Limits the number of S3 requests being processed concurrently. When the limit is reached, new requests are rejected with 503 SlowDown and a Retry-After: 1 header instead of queueing and potentially exhausting backend connections and goroutines.

Global vs split pools

By default, max_concurrent_requests applies a single limit to all operations. For workloads where write storms should not starve reads, set max_concurrent_reads and max_concurrent_writes instead. When both are set, reads (GET, HEAD) and writes (PUT, POST, DELETE) get independent semaphores and cannot block each other.

Active load shedding

When load_shed_threshold is set (e.g. 0.8), the server begins probabilistically rejecting requests before the hard limit. The rejection probability ramps linearly from 0% at the threshold to 100% at full capacity. This provides a smooth degradation curve instead of a cliff at the admission limit.

Admission wait

When admission_wait is set (e.g. 50ms), requests briefly wait for a slot to free up before being rejected. This smooths micro-bursts where a slot opens up within milliseconds. The request’s context deadline is also respected — whichever fires first wins. Set to 0 (default) for instant rejection.

When to set this

  • Default (0): no limit. Fine for low-traffic single-instance deployments.
  • Recommended starting point: set to 2-3x your database.max_conns value.

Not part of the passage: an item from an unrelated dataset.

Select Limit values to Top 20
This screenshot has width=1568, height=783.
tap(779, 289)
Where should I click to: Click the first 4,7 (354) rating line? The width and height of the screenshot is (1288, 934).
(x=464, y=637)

Every S3 operation needs at least one database query, so there’s no benefit admitting more requests than the connection pool can serve.
  • Split pools: if your workload is read-heavy, set max_concurrent_reads higher than max_concurrent_writes to protect read availability during upload bursts.
  • Load shedding: start with load_shed_threshold: 0.8 and adjust based on s3o_load_shed_total rates.
  • Admission wait: 50ms to 100ms is a good starting point for smoothing bursts without adding noticeable latency.

Monitoring

  • s3o_admission_rejections_total — requests rejected at the hard admission limit
  • s3o_load_shed_total — requests probabilistically shed before the hard limit
  • s3o_early_rejections_total — uploads rejected before body transmission (no backend capacity)
  • s3o_inflight_requests — gauge of currently processing requests by method. Use this to find the right limit value.

Backend Timeout

server:
  backend_timeout: "30s"

This timeout applies to each individual S3 API call to a backend (GET, PUT, HEAD, DELETE). It does not cover the full request lifecycle — just the backend leg.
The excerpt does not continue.